A beleza é universal.
Tenho pra mim que nada alimenta mais a alma que a Arte. Mais
até do que nos alimenta uma excelente iguaria culinária. Seja como for e
tomando por verdadeira essa boba comparação, estou num ótimo restaurante – um museu
– a me fartar com uma grande iguaria francesa, um cardápio recheado com pratos
modernistas servidos, principalmente, pelo chef
Monet. É um extenso self-service em
que muitas pessoas, a maioria aparentando muito mais garbo, muito mais classe
que eu, sorvem suas refeições da forma mais fleumática possível. Discretos “oh”
pipocam. Pequenos grupos, quase sempre pares, trocam impressões sussurradas
sobre o cardápio. Eu estou sozinho e não conheço ninguém com quem possa dividir
meu parecer sobre os quadros. Nem sei se isso é necessário. Minha alma está
sendo bem servida em sua solitude e prefere não ouvir outras opiniões. Estou
satisfeito como todos no recinto. O chef Monet
está de parabéns. Assino embaixo de todas as boas referências que lhe deram
durante todos esses anos. Em meio do meu prazer artístico-alimentar sou interrompido
por uma fala alheia mais alta que o habitual:
- Bonitos esses quadros, né, moço?
Viro-me ao dono da voz. Um senhor de (suponho) quarenta anos
chegando tortuosa e descuidadamente aos cinquenta. A barba por fazer e os
cabelos desgrenhados conflitam com a pasta que envolve o local. Homens imberbes
ou de polidos e cuidados bigodes olham o meu interlocutor com desagradável
surpresa. Mulheres em tailleurs finos e bem recortados estranham-no como um
verdadeiro invasor. A presença incomoda. Vejo que a digestão cultural de muitos
foi solenemente agredida. Meu interlocutor não dá pelo que provoca, mas percebo
que estranha o meu silêncio. Oras, ele me fez uma pergunta. É de bom tom que
seja respondido.
Observo um pouco mais o ambiente. O mal-estar, ainda que
fleumático como pede a ocasião, é indisfarçável. Indisfarçável e passível de
ser eliminado.
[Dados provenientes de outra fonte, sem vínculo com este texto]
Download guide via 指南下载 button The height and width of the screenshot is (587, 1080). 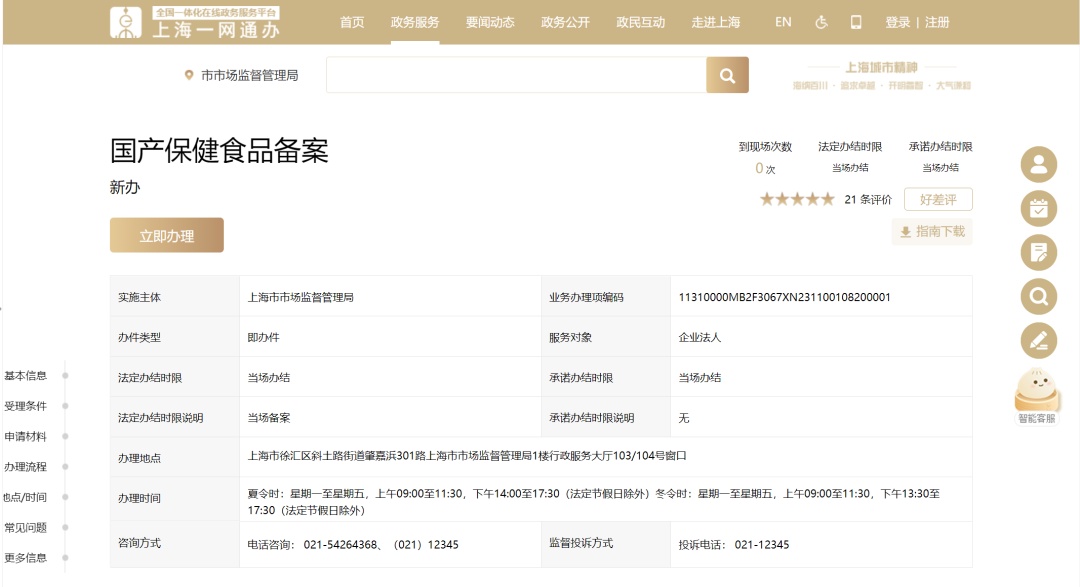pyautogui.click(x=932, y=232)
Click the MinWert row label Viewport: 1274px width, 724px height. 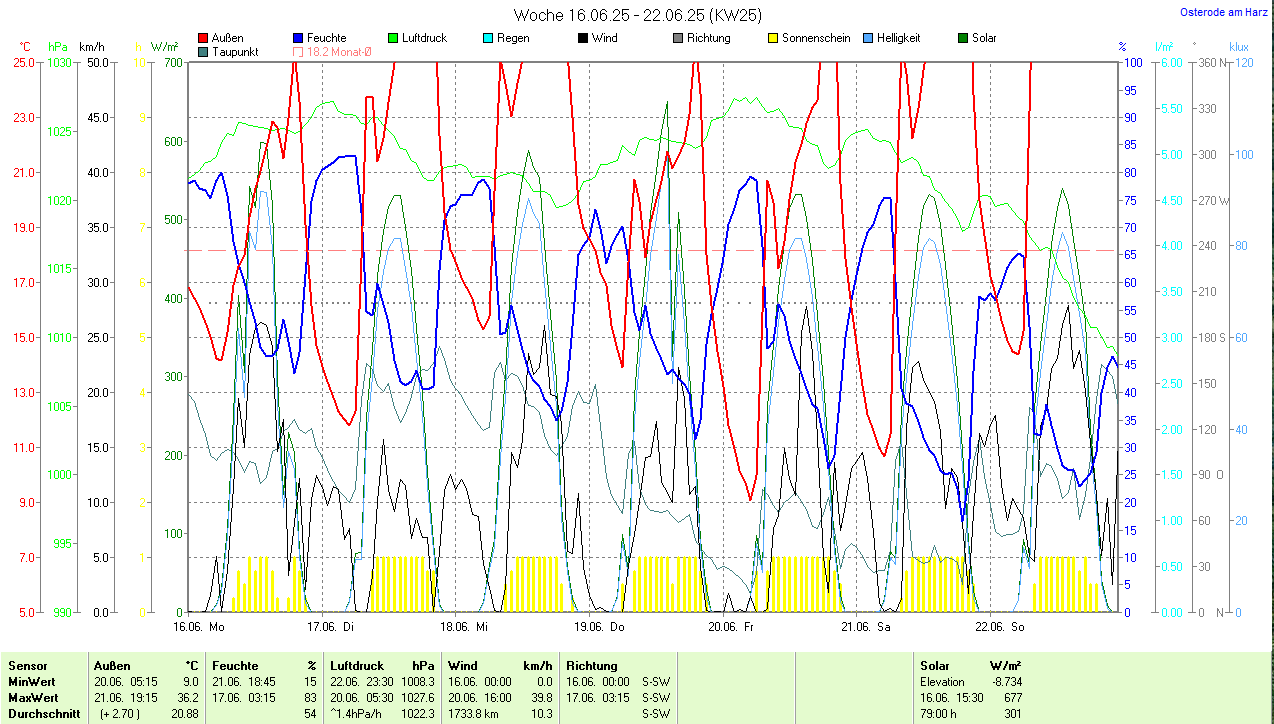(x=32, y=681)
Perto do meu interlocutor dos seguranças o medem com uma postura
impassível, mas defensiva. De onde surgiu esse homem? O que ele quer aqui? Ao
meu destoado interlocutor, dois sentimentos o abstraem: A beleza do quadro que
ele mira como se procurasse um detalhe, uma nuance e a minha grosseria. Ele me
fez uma pergunta. Um mero aceno de cabeça servia como resposta. Não precisa
falar. Noto que todo o estranhamento dirigido pela assistência encantada com
Monet e agredida com sua presença não ofende mais que o meu silêncio. Sinto-me
desaprovado. Certamente, se soubesse que eu fui perguntado, ainda que de forma
tão simples, o público não veria mal nenhum em não responder. Ele não é um dos
nossos. Aqui não é o lugar dele. Mas a mim me incomoda. O velho me fita com uma
ponta de mágoa. Não posso com isso.
- Sim, são realmente muito bonitos. – respondo. O mal-estar no
ambiente não está desfeito, mas o meu mal-estar desapareceu com essa janela que
abri. Um interlocutor e eu continuamos a admirar Monet e degustar cada um de
seus quadros. Mais uma vez observo o salão. Senhoras bem vestidas e maquiadas
conversam apontando meu interlocutor, sua roupa maltrapilha, ainda que deva ser
a melhor. Do outro lado, o incômodo é flagrante. Ouço reprovações mais audíveis.
Talvez para serem ouvidas pelo meu interlocutor que nem faz caso. Continua contemplando cada quadro com o
apetite de quem não come há dias. Certamente, um almoço dessa magnitude ele nunca
teve. Da minha parte, de repente, cada prato tem um tempero a mais. Meu
interlocutor não me dirige mais a palavra. Não pergunta, não comenta. Porta-se
como um conhecedor de arte. Não nota nada o que o rodeia. Nem a mim. Até eu
deixei de existir. Sou eu que, além de Monet, também aprecio o interesse do
senhor que se sacia com tão bem posto cardápio.
Após o último quadro, me preparo para ir embora. Estou
empanturrado de Monet. Minha dieta artística está em dia. À porta da saída do
museu, meu interlocutor daquela hora me aborda pela segunda vez:
- O nome do pintor, moço, qual é mesmo?
- Claude Monet, francês. Precursor do Impressionismo.
Ele me agradece e sorri. Volta ao seu mundo árido de belezas,
mas com a alma repleta de belezas. E essa beleza o fez maior que tudo, maior
que a reprovação, que a chacota, só não maior que Monet.